La ville de Kisangani, chef-lieu de la province de la Tshopo, traverse une situation alarmante depuis la coupure d’électricité intervenue mercredi 18 février 2026 à 5 heures du matin.
Cette interruption de courant a immédiatement entraîné une pénurie d’eau potable, plongeant les Boyomaises et Boyomais dans d’énormes difficultés.
Dans plusieurs quartiers de la ville, les robinets sont à sec. Les familles se voient contraintes de recourir aux eaux des puits, des sources, du fleuve Congo et des rivières environnantes pour subvenir à leurs besoins domestiques.
Une alternative risquée qui expose les populations, notamment les enfants, à des maladies hydriques.
« Aller au travail devient tout un problème. Où trouver de l’eau pour se laver et préparer les enfants ? Le courant et l’eau marchent ensemble.
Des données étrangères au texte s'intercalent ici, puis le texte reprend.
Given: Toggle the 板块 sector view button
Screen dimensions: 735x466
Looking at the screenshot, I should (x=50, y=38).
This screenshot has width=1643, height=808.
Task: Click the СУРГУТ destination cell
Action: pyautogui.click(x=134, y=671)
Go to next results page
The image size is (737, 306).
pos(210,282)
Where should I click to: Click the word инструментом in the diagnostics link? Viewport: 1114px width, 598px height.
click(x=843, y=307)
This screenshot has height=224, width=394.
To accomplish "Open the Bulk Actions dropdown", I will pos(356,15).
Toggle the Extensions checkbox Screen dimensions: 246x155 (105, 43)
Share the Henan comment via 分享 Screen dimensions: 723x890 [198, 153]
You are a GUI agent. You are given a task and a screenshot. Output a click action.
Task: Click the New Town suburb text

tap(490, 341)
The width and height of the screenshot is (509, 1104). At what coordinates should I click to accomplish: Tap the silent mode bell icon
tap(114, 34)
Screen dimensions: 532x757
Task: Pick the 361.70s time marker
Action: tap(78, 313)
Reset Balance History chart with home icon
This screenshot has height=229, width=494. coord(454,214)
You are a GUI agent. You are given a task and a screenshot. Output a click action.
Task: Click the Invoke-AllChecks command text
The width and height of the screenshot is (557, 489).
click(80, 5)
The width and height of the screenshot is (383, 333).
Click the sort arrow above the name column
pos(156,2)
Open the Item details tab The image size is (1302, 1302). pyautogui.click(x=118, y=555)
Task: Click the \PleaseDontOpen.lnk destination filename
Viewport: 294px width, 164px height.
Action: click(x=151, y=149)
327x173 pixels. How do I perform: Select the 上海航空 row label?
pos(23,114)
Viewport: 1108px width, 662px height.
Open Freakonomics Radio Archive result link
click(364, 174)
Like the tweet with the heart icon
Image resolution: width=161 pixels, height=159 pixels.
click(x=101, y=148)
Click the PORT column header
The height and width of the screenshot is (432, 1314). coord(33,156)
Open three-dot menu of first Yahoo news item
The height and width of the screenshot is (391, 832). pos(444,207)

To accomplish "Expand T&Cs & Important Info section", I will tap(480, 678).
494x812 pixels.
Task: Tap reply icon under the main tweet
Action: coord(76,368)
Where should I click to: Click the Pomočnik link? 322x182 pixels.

À chaque coupure, nos enfants tombent malades à cause de l’utilisation des eaux non traitées. Nous demandons aux autorités ainsi qu’aux responsables de la SNEL et de la REGIDESO de trouver une solution durable », a déclaré Monsieur Bernard Kiyombo, habitant de la ville.
La dépendance à l’électricité pour le fonctionnement des installations de la REGIDESO et de la SNEL met une fois de plus en lumière la fragilité des infrastructures de base dans la région.
L’eau en sachet, une solution hors de portée
Pour certaines familles, l’achat d’eau en sachet dans les boutiques représente une solution temporaire. Mais son coût élevé la rend inaccessible aux ménages vulnérables. « Comment faire le ménage ou assurer l’hygiène familiale dans ces conditions ? » s’interrogent plusieurs chefs de ménages.
Appel aux autorités provinciales
Face à cette situation jugée très inquiétante, les habitants appellent le gouvernement provincial de la Tshopo à mettre en place des projets communautaires d’urgence, notamment la construction de forages et de puits d’eau potable dans les différentes communes et entités reculées de Kisangani.
L’eau, c’est la vie. Et aujourd’hui, à Kisangani, cette vie est sérieusement menacée.